言外で『これよりお前らを潰す』と告げているのだ。
「そこでなんだが、ヒーロー軍との戦いが終わるまでうちの王子を預かって欲しいのだ」
「王子様をですか?」
「ああ。本来なら世継ぎは出来るだけ外部に出さないのが狼族の決まりなのだが、今回ばかりはそうも言ってられん。実はもう一つ大きな問題があってな……」
深刻な表情のワルフがそういった瞬間、
「おうおう、そこにあらせられるのは王族のワルフ様ではありませんか」
不意に会場中に聞こえる程の大音量で荒々しい濁声が響いた。
それと同時に入口の方から謎の男が近づいてくる。
傭兵のような格好をしたスキンヘッドの筋肉ダルマ。
雄々しい髭面で、10人近い部下を引き連れている。
「殿下、お下がりください」
それに対して狼族の若者たちが庇うように前に出た。
しかし、それを制して、ワルフが男と向かい合う。
「これは叔父上、お久しぶりですね。叔父上も会議に招かれていたのですか? 先程は気づきませんでした」
「俺が会議に招かれる? はっ、まさか。ここに来ればお前に会えると聞いてわざわざ出向いてやったのよ」
ワルフの言葉を鼻で笑った筋肉ダルマ。
「さっさと、俺たちを群れに戻せ。さもないと死人が出るぞ」
ガンをつけながら一気にワルフに迫った。
しかし、
「やれるものならやってみろ。
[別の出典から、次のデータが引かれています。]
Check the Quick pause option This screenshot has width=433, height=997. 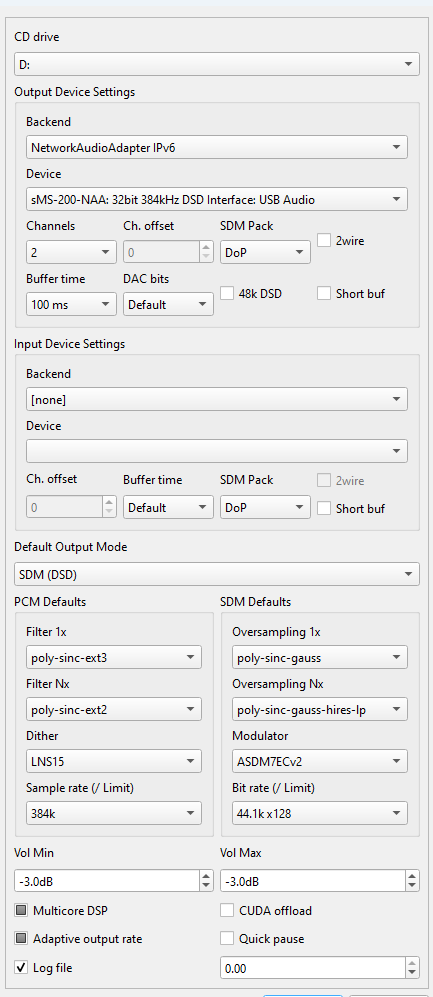coord(227,939)
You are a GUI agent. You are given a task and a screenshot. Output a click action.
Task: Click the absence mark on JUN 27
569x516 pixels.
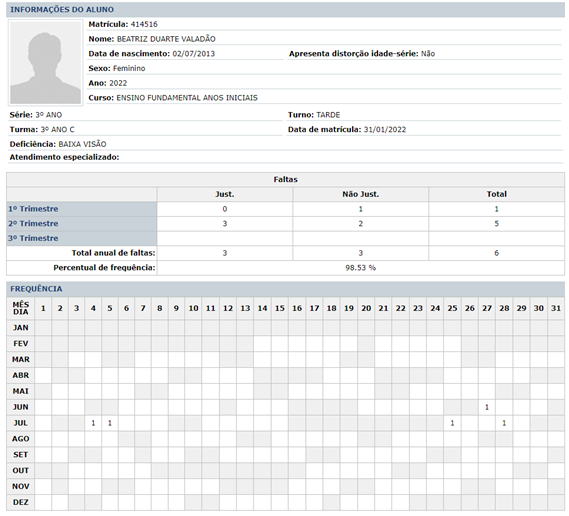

逆に地獄を見せてやる」
ガラリと口調を変えたワルフが毅然とした態度で応じる。
二人の間でバチバチと火花が散った。
(なんだ? 身内揉めかぁ?)
一触即発の空気に周りの怪人たちも注目し始めている。
互いの間の緊張感がピークに達しようかというまさにその瞬間、
「何事ですか?」
突如、二人の間に三つの影が割って入った。
横にも縦にもデカい眠そうな3人組。
修行僧を思わせる民族衣装を着ており、顔にタトゥーが入っている。
(げっ!? エレファント族!!!)
象型の怪人、通称エレファント族は、ヴィラン会議の主催者だ。
非常に温厚な性格で争い事を嫌う。
しかし、いざ戦闘となるとその強さは破壊的で、怒らせてはいけない絶対強者として怪人界に君臨している。
彼らに目を付けられて生き残った者はいない。
エレファント族の登場にワルフと叔父が一斉に矛を収めた。
「騒がしくして悪いな、象化の者よ。身内の揉め事で少々熱くなりすぎたようだ」
「興が削がれたぜ……帰るぞ」
ワルフが謝罪を口にすると同時に筋肉質の傭兵男が背を向けた。
そのまま、部下を引き連れて去っていく。
その後ろ姿を見送り、ワルフが滔々と語り出した。
「我々ウルフ族は代々金融業を営んでいるのだが、叔父とその仲間達は以前から取り立てに託けて客を痛ぶる傾向があってな。先日遂に死人を出したので一族から追放したのだ」
ウルフ族は厳しい序列を伴った
群れを作る種族にとって、一族を追放されるということは非常にはずべきことだ。
「なるほど。それで逆恨みをしているというわけですな?」
「ああ。その矛先が私だけでなく息子にも向いて困っているのだ」
納得したように頷くボスに困り顔のワルフ。
二人が真剣に会話をする真横で、不適に笑ったティガーがエレファント族に視線を向ける。
「へぇ、君たちは強そうだねぇ。でも、僕よりは弱いかなぁ」
一人で満足気に呟くティガーをエレファント族が虫けらを見るような目で眺めていた。